Sunday, November 19, 2006

History is Our Stories ~ The Gettysburg Address

On November 19, 1863, the Gettysburg National Cemetery was dedicated. President Abraham Lincoln was invited. It was at this event, in front of some 10,000 citizens, that Lincoln delivered one of the shortest, yet one of the most powerful speeches in our nations history, known as The Gettysburg Address. The address is engraved on one wall of the Lincoln Memorial in Washington, DC.


The Gettysburg Address

Four score and seven years ago our fathers brought forth, upon this continent, a new nation, conceived in liberty, and dedicated to the proposition that "all men are created equal."

Now we are engaged in a great civil war, testing whether that nation, or any nation so conceived, and so dedicated, can long endure. We are met on a great battle field of that war. We have come to dedicate a portion of it, as a final resting place for those who died here, that the nation might live. This we may, in all propriety do. But, in a larger sense, we can not dedicate - we can not consecrate - we can not hallow this ground. The brave men, living and dead, who struggled here, have hallowed it, far above our poor power to add or detract. The world will little not, nor long remember what we say here; while it can never forget what they did here.

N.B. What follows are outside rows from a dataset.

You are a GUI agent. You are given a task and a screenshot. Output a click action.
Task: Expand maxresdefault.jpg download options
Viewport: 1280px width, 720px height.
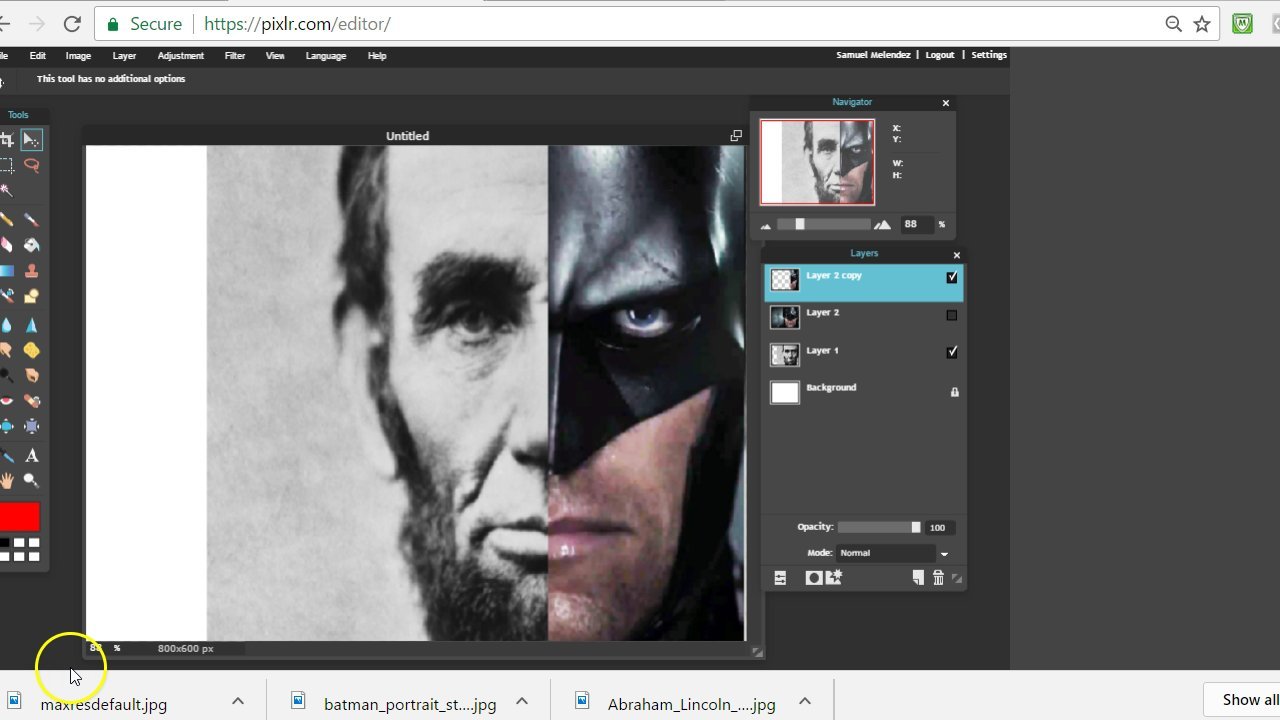click(x=238, y=701)
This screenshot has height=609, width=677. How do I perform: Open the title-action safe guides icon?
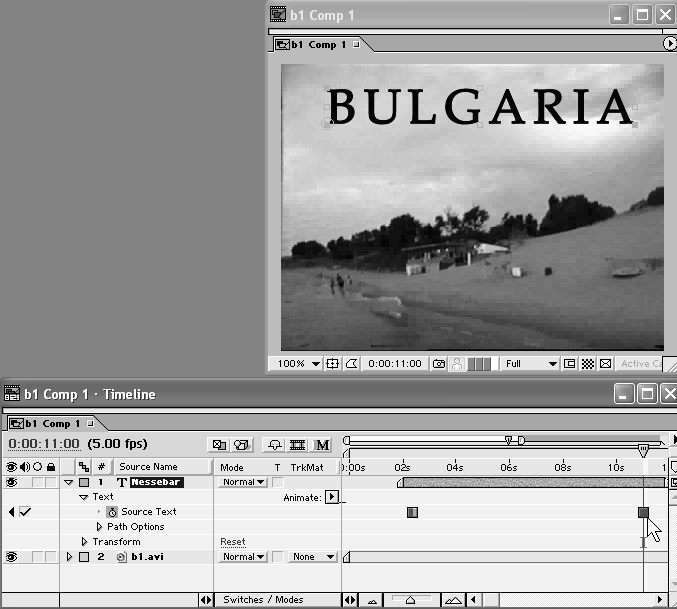pyautogui.click(x=333, y=364)
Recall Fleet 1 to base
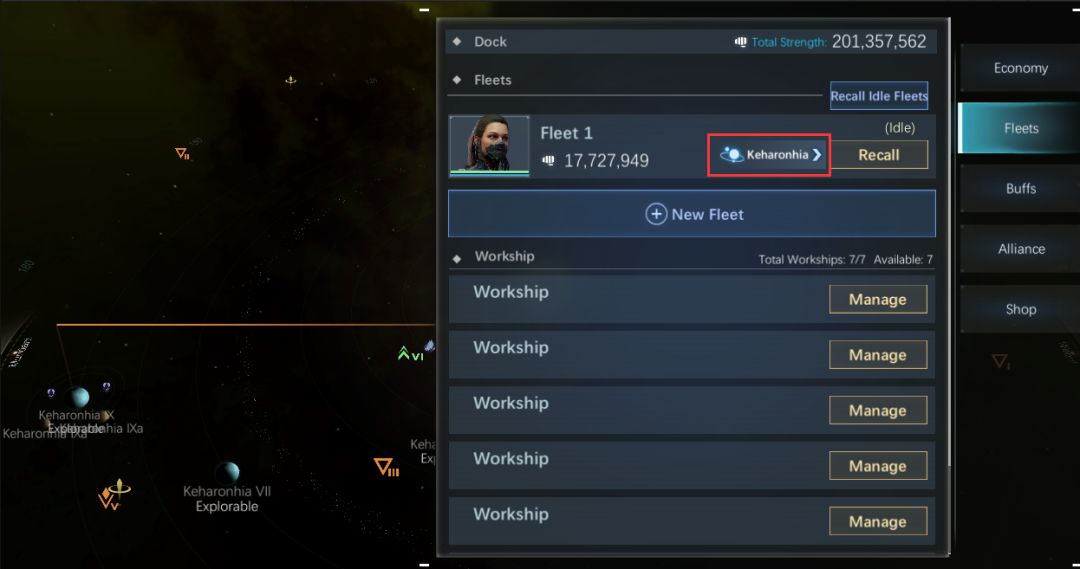 (878, 155)
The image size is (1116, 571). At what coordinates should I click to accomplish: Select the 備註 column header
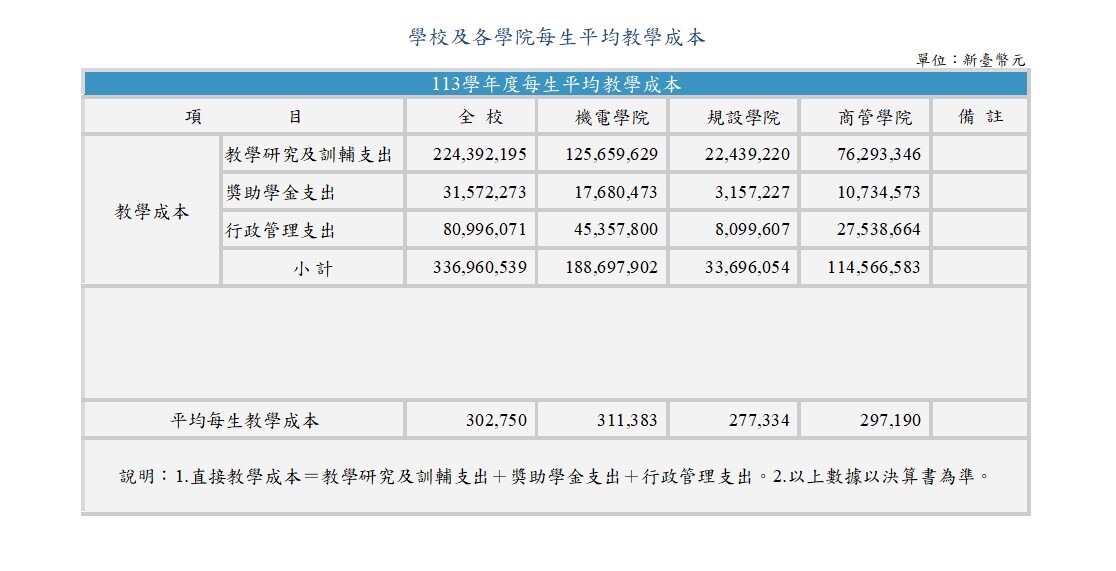(x=979, y=117)
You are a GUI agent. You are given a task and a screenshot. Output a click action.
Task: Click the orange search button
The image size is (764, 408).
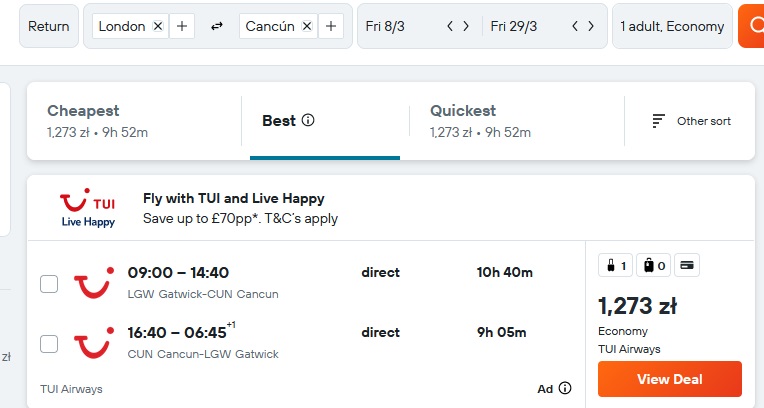pos(751,26)
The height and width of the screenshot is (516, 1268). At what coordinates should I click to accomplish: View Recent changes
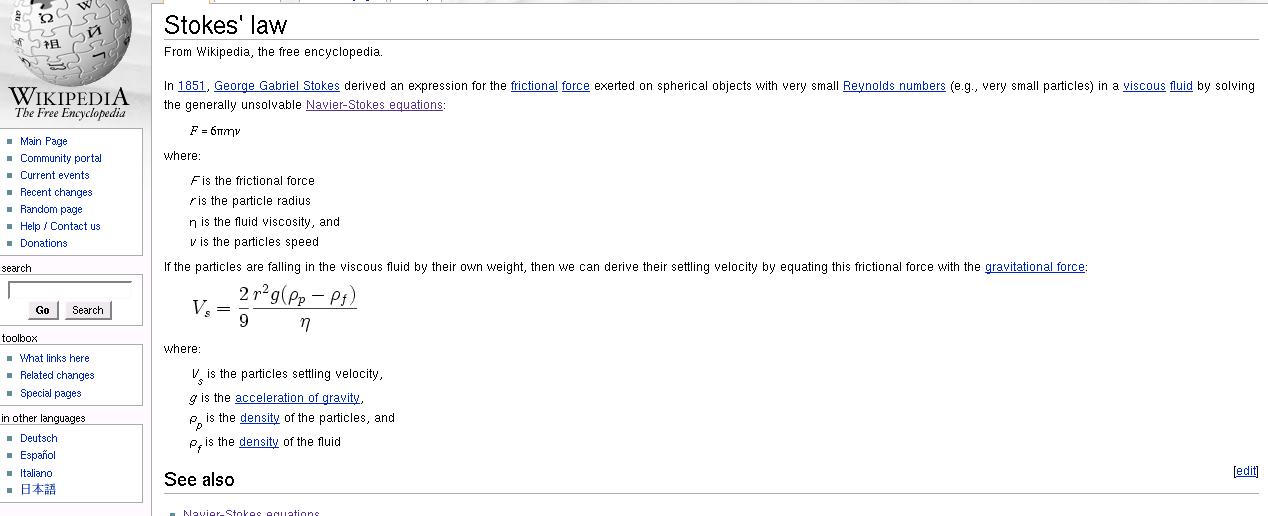pos(56,192)
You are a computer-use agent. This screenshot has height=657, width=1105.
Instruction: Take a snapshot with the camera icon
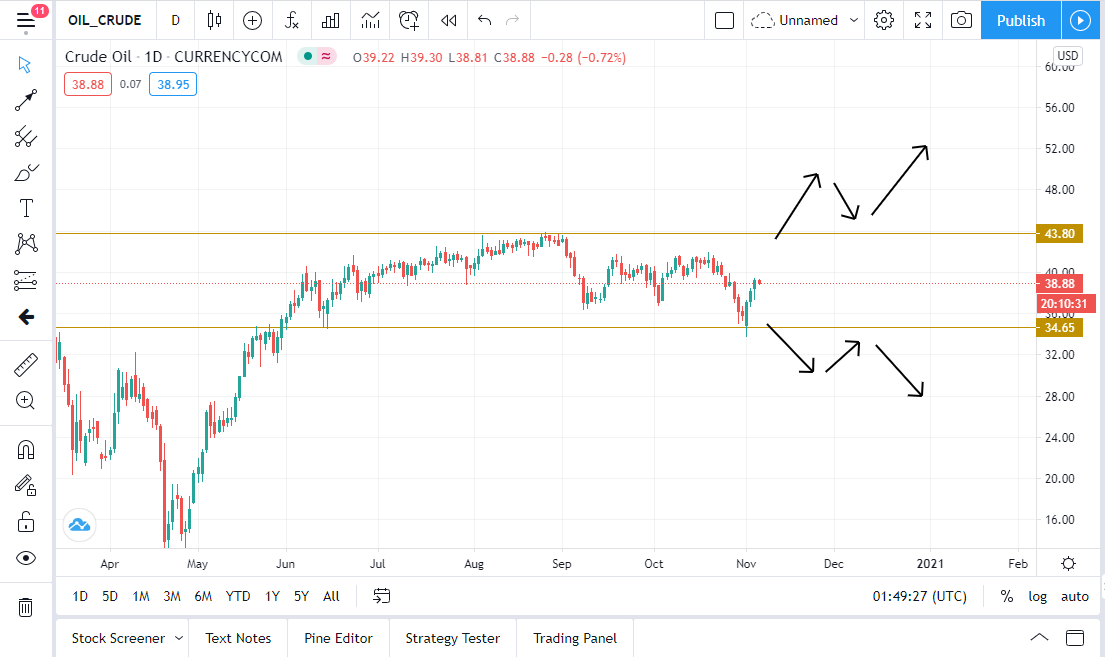click(961, 20)
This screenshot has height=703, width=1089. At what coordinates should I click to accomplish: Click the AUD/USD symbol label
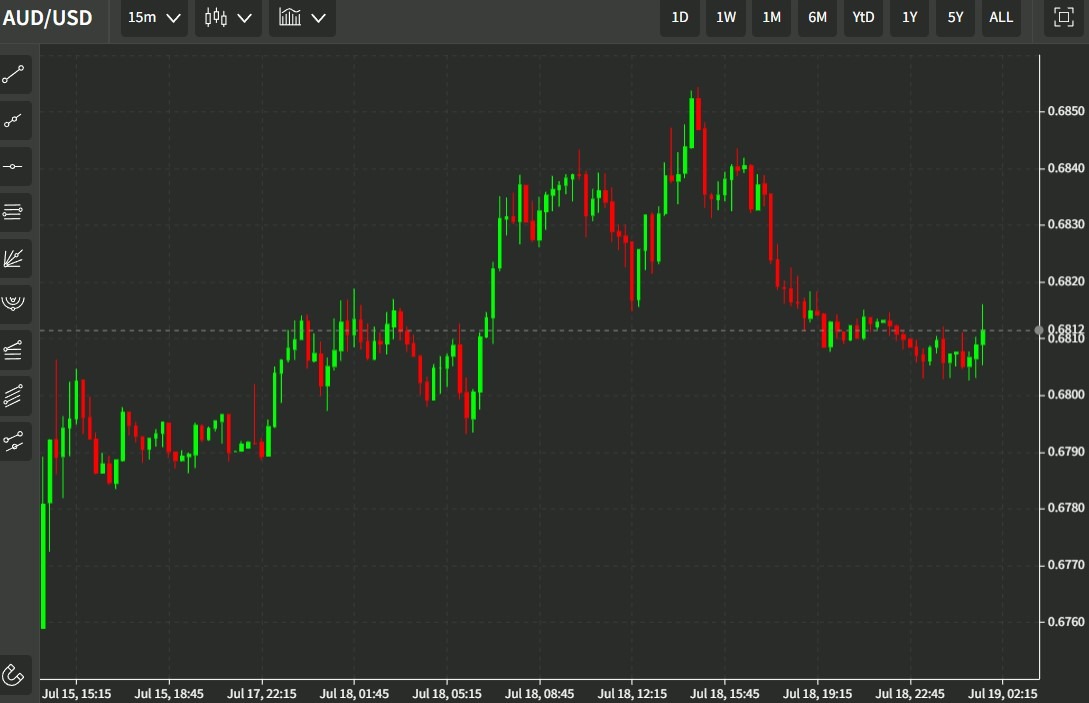point(47,17)
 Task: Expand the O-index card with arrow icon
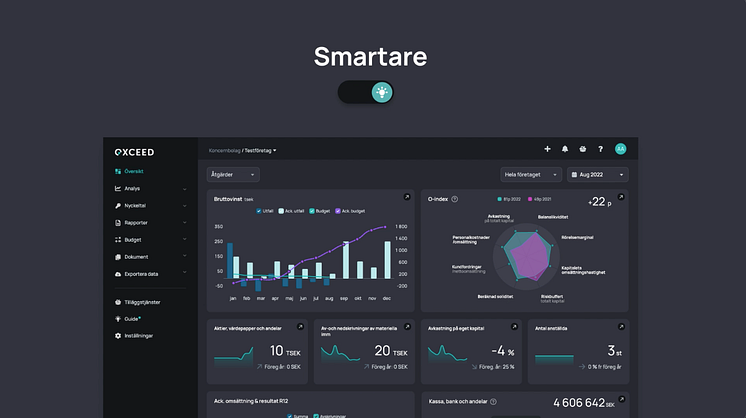[x=620, y=197]
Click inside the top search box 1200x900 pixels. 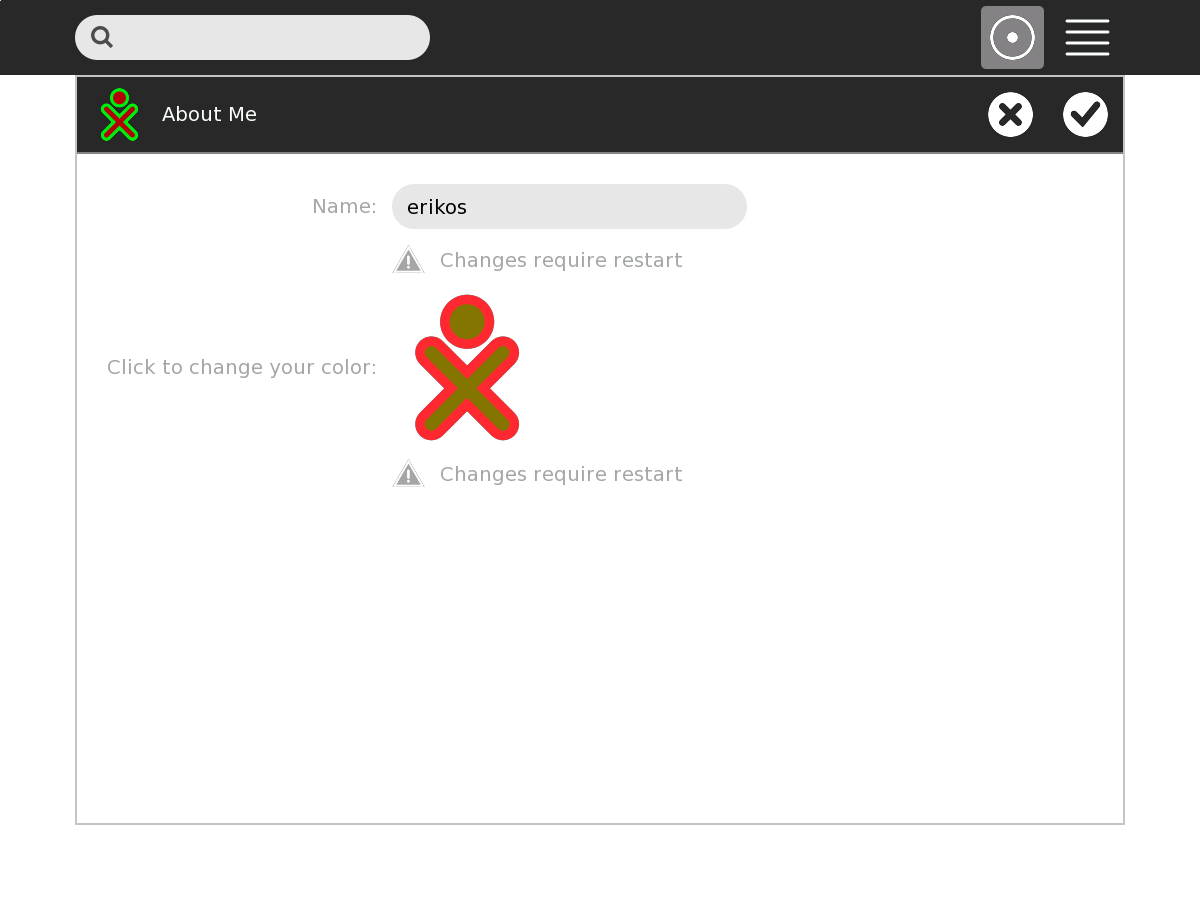270,38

It is rather for us, the living, to be here dedicated to the great task remaining before us - that, from these honored dead we take increased devotion to that cause for which they here, gave the last full measure of devotion - that we here highly resolve these dead shall not have died in vain, that the nation, shall have a new birth of freedom, and that the government of the people by the people for the people shall not perish from the earth.